Pendant près d’une heure et demie d’une audience qui doit se poursuivre aujourd’hui, la cour à majorité conservatrice s’est montrée encline à ne pas trancher immédiatement sur l’interdiction du mariage gay dans la Constitution californienne, qui était l’objet de la session d’hier. « Je me demande si ce dossier est suffisant » pour prendre une décision, a déclaré le juge conservateur Anthony Kennedy, qui fait souvent la différence entre quatre juges conservateurs et quatre autres progressistes. Le juge Kennedy a plusieurs fois défendu les droits des homosexuels à la Cour suprême mais a récemment déclaré « qu’une démocratie ne devrait pas dépendre de neuf juges non élus pour ses décisions majeures ». Le président de la cour, John Roberts, nommé par George W. Bush, a de son côté estimé qu’« il semble que nous ayons une institution, le mariage, et que nous n’ayons pas à y inclure tout le monde ».
« L’égalité ! »
Plusieurs centaines de partisans du mariage gay qui scandaient : « Que veut-on ? L’égalité ! » ou de défenseurs du mariage traditionnel qui criaient : « Un homme ! Une femme ! » avaient bravé le froid tôt hier pour se rassembler au cœur de Washington. Certains avaient même campé devant la plus haute instance juridique du pays malgré la neige. Les deux rassemblements, séparés en début de matinée, se sont rejoints devant les marches – les promariage gay vêtus de rouge comme l’avaient demandé les organisateurs de la manifestation, et les anti arborant les couleurs du drapeau américain ou tirant souvent des poussettes. Rob Reiner, détenteur du premier ticket d’entrée à la cour, s’est dit « confiant. Nous avons l’impression que l’égalité devant le mariage n’est plus la question, maintenant il s’agit de savoir quand » elle aura lieu. À l’inverse pour Wendy Wagner, une mère de quatre enfants venue de Leesburg en Virginie, dans l’Est, « la famille est le socle de la société ».

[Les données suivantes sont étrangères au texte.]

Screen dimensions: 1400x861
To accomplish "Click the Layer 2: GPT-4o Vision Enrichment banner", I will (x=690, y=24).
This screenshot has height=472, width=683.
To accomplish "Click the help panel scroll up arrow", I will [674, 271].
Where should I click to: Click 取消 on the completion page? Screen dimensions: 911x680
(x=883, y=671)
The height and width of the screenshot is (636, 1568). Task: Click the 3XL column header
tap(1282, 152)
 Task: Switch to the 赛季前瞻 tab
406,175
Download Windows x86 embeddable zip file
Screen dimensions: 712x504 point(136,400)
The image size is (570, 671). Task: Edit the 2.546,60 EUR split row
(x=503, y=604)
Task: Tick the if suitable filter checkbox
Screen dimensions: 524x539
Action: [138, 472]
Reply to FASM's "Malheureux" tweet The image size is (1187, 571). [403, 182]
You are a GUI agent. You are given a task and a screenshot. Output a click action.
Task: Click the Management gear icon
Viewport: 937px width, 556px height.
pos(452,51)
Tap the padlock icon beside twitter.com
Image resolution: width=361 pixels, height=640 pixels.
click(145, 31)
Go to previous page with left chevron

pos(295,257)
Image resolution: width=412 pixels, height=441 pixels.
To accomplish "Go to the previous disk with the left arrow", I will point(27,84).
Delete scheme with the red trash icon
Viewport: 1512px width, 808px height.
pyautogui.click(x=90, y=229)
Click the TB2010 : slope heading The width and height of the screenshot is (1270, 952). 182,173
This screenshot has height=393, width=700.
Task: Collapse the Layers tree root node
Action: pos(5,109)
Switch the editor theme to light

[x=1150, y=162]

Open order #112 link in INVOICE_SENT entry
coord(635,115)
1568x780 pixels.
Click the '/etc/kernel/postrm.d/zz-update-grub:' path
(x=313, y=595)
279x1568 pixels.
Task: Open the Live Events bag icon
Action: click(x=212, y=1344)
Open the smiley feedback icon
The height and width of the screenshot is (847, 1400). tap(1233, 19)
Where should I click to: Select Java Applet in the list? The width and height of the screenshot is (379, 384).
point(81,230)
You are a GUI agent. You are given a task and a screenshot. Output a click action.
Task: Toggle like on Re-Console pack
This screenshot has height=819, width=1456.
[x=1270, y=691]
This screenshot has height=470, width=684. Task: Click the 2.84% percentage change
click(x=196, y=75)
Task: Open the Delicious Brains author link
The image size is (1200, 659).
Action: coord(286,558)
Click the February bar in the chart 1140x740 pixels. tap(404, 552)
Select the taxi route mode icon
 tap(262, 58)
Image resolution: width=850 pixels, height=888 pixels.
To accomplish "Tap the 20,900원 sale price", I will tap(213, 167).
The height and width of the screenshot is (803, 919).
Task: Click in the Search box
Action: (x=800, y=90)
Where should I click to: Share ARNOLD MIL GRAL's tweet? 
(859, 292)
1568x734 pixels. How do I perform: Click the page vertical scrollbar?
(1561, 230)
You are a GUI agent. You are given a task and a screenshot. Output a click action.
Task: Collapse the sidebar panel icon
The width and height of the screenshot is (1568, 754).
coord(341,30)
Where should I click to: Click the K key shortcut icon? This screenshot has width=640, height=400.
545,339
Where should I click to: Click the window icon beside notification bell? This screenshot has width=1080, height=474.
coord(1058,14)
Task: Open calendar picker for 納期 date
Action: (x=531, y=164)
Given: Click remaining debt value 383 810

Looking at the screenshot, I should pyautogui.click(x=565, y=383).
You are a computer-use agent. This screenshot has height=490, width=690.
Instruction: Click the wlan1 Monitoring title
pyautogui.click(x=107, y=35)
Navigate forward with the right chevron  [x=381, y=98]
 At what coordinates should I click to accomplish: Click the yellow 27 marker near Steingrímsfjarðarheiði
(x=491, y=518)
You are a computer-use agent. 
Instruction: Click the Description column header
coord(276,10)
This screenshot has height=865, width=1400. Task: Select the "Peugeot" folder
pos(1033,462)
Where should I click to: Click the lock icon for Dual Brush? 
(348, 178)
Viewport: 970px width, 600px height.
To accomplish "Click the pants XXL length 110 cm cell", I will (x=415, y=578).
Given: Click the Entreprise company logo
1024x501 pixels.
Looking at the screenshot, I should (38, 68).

À la lumière de l’audience, la Cour suprême s’abstiendra certainement quand elle rendra sa décision, fin juin, de légaliser le mariage gay dans tout le pays. D’autant que, compte tenu des clivages de la société sur un sujet où se croisent convictions religieuses et culturelles et affiliations politiques, les experts s’attendent à ce que la Cour suprême ne rende pas un jugement de portée fédérale, préférant laisser les États trancher par eux-mêmes. Les neuf « sages » ont commencé par examiner hier l’interdiction du mariage des couples de même sexe en Californie. Et ils se pencheront aujourd’hui sur la loi fédérale de défense du mariage, qui empêche les homosexuels, légalement mariés dans les neuf États qui l’autorisent, d’être reconnus comme tels au niveau fédéral. En Californie, où le mariage de même sexe a été brièvement reconnu, les gays et les lesbiennes ne peuvent désormais plus se lier que par un pacte civil, bénéficiant à ce titre des mêmes droits que les couples mariés. Mais le mariage leur est interdit par un amendement à la Constitution californienne, la « proposition 8 », validée par référendum, qui stipule que le mariage est réservé à « un homme et une femme ». Huit autres États ont voté une union civile pour les couples homosexuels mais leur interdisent le mariage.
Mauvais côté...
Arguant d’une « discrimination sur la base de l’orientation sexuelle », l’administration Obama réclame que le mariage gay soit légal dans ces États. « Chaque Américain doit pouvoir épouser la personne qu’il aime », avait tweeté lundi Barack Obama, qui interviendra, par la voix de son avocat Donald Verrilli, en tant qu’« ami » de deux couples homosexuels. De leur côté, les défenseurs de « Prop 8 » et du mariage traditionnel estiment qu’une décision de cette envergure doit être prise par le Congrès, car une procédure parlementaire a « plus de chances d’être reconnue comme légitime », selon leur avocat Charles Cooper. Quand 58 % des Américains penchent pour le mariage gay, « je ne pense pas que la cour voudra être du mauvais côté de l’histoire », a déclaré l’avocate Elisabeth Wydra, du Centre pour le respect de la Constitution.